Teks Bacaan –
AL-HABIB
ALI BIN MUHAMMAD AL-HABSYI
Ibunya adalah seorang sayyidah shalihah, arifah billah, dan da’iyah ilallah,
Alawiyah binti Husein bin Ahmad Al-Hadi Al-Jufri. Beliau berasal dari kota
Syibam. Sementara ayahku adalah seorang yang gemar berdakwah di kalangan pria
maupun wanita.
Ketika mendengar ihwal ibuku, ayahku ingin
memperistri dan membawanya ke kota kediamannya. Saat itu beliau masih tinggal
di Taribah. la kemudian meminta tolong dua orang Arif billah, Umar bin Muhammad
Bin Smith dan Ahmad bin Umar bin Zain Bin Smith untuk meminang ibuku.
Kedua sayyid itu lalu menemui kakekku, yang
shalih, Husein bin Ahmad Al-Hadi Al-Jufri. Keduanya menceritakan maksud
kedatangan mereka dan menjelaskan bahwa ayahku adalah seorang ahli dakwah. Mereka
berdua menganjurkan agar beliau menerima lamaran ayahku.

Data Tercatat –
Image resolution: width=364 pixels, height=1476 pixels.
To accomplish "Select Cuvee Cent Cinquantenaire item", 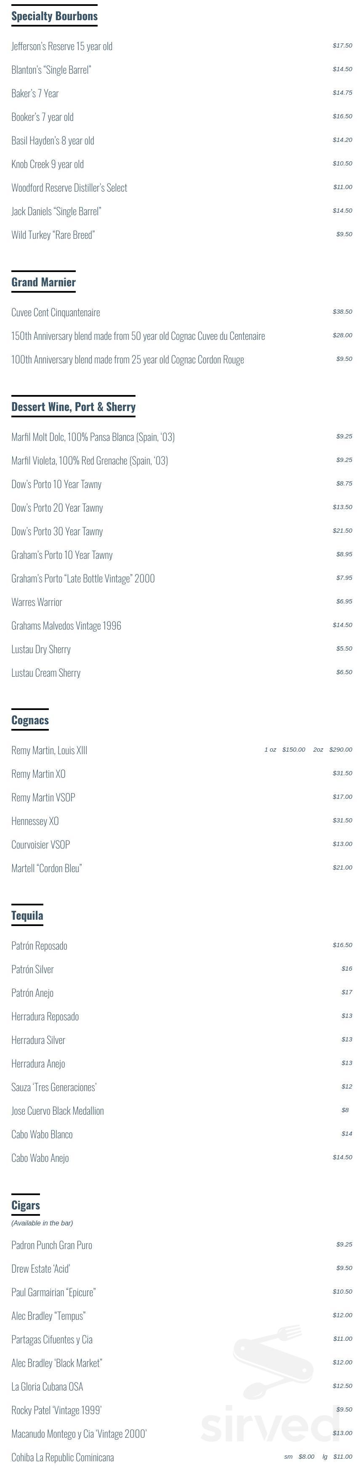I will [x=56, y=312].
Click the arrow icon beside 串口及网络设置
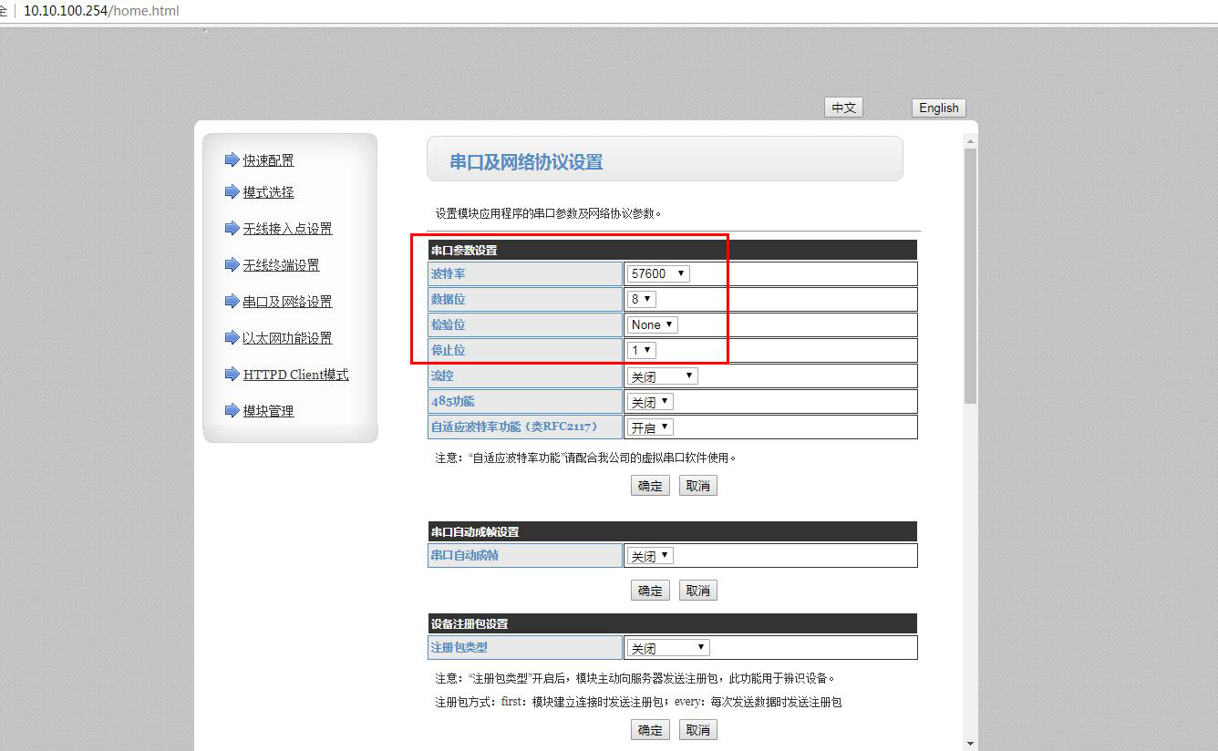 (232, 302)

Tujuan –
**1)** Salin persis bagian dari teks bacaan, mulai dari "Kedua sayyid itu" dan berakhir di "menerima lamaran ayahku.".
**2)** Menurut teks bacaan, Alawiyah binti Husein bin Ahmad Al-Hadi Al-Jufri berasal dari kota mana?

Jawaban Berurutan –
**1)**
Kedua sayyid itu lalu menemui kakekku, yang
shalih, Husein bin Ahmad Al-Hadi Al-Jufri. Keduanya menceritakan maksud
kedatangan mereka dan menjelaskan bahwa ayahku adalah seorang ahli dakwah. Mereka
berdua menganjurkan agar beliau menerima lamaran ayahku.

**2)** Dari kota Syibam.